Johannes Erdfelt writes:
> On Mon, Apr 17, 2000, Richard Gooch <rgooch@xxxxxxxxxxxxxxx> wrote:
> > Johannes Erdfelt writes:
> > > On Mon, Apr 17, 2000, Richard Gooch <rgooch@xxxxxxxxxxxxxxx> wrote:
> > > > Hm. But is it quite like this? If you have a device with multiple
> > > > interfaces, and multiple drivers get loaded, what's the interface to
> > > > user-space? Do you have a single device node and multiplex that, or do
> > > > you actually present multiple device nodes, with each hooked to a
> > > > single driver?
> > >
> > > Right now, we have one node for the entire device and everything is
> > > done via ioctl()'s. This isn't a good idea. I have a solution which
> > > splits out everything into separate nodes, but I'm still
> > > implementing some of it.
> >
> > Yeah, I think separate device nodes would be cleaner. Now, if you do
> > that, do you still need the user-space daemon talking via the
> > dynamically created "generic" device node? Or can you just talk via a
> > central device node for all USB devices?
> >
> > The PCMCIA code, for example, just as a central node/pipe which
> > cardmgr talks to. Why can't you do it like that?
>
> This the same interface that user level drivers will use.
>
> We could use a central node/pipe, but we're gonna create the device
> nodes anyway, so might as well use them.
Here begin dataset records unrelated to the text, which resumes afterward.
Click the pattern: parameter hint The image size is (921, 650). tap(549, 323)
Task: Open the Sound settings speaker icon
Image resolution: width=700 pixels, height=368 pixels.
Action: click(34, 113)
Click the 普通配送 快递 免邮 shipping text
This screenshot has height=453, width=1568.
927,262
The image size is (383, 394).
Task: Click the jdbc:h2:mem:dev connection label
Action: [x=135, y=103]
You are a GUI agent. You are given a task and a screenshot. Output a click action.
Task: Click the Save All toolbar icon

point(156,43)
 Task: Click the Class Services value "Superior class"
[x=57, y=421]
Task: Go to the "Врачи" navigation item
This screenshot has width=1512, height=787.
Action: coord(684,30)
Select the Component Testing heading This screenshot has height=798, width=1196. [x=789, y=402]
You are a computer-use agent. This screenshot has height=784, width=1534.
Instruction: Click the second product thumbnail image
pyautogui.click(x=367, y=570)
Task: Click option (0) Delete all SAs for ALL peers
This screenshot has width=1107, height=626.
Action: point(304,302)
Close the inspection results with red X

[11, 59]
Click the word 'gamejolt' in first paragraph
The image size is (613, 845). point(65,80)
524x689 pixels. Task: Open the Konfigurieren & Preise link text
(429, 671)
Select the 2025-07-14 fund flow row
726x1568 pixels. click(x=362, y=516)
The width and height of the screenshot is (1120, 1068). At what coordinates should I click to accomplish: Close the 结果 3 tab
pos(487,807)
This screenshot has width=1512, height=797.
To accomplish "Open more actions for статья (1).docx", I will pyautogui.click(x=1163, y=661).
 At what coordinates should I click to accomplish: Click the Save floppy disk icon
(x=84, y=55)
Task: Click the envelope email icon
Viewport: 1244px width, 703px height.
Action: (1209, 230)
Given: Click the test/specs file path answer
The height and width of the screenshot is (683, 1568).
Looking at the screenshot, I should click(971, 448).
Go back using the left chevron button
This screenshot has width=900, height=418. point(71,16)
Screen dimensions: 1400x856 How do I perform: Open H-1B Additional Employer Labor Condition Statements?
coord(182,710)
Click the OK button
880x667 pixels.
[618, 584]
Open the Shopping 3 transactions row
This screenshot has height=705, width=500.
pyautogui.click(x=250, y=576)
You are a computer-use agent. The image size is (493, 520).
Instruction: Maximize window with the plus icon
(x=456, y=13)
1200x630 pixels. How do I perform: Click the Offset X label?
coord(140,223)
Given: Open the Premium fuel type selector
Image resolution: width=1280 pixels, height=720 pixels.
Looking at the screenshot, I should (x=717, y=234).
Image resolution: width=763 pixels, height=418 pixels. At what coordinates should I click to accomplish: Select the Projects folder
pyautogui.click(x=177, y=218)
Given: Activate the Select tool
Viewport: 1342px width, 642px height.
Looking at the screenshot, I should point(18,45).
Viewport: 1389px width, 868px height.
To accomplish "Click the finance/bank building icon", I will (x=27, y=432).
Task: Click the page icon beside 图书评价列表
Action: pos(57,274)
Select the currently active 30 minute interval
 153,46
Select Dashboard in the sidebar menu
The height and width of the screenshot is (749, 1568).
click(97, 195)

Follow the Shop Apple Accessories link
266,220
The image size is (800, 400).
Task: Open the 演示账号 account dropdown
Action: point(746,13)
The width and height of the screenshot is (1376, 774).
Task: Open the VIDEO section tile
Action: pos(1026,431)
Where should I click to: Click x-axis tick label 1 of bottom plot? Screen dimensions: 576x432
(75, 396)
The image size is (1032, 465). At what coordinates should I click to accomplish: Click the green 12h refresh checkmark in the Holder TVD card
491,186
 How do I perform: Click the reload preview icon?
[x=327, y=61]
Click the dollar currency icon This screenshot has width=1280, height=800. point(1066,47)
Why are you creating these "generic" device nodes anyway?
What I'm basically trying to work out is why you can't have a central
pipe which the daemon talks to, and when drivers attach to the
interface, the daemon talks to the USB subsystem and does a mknod(2)
as appropriate. This is the kind of argument the anti-devfs crowd will
make.
Regards,
Richard....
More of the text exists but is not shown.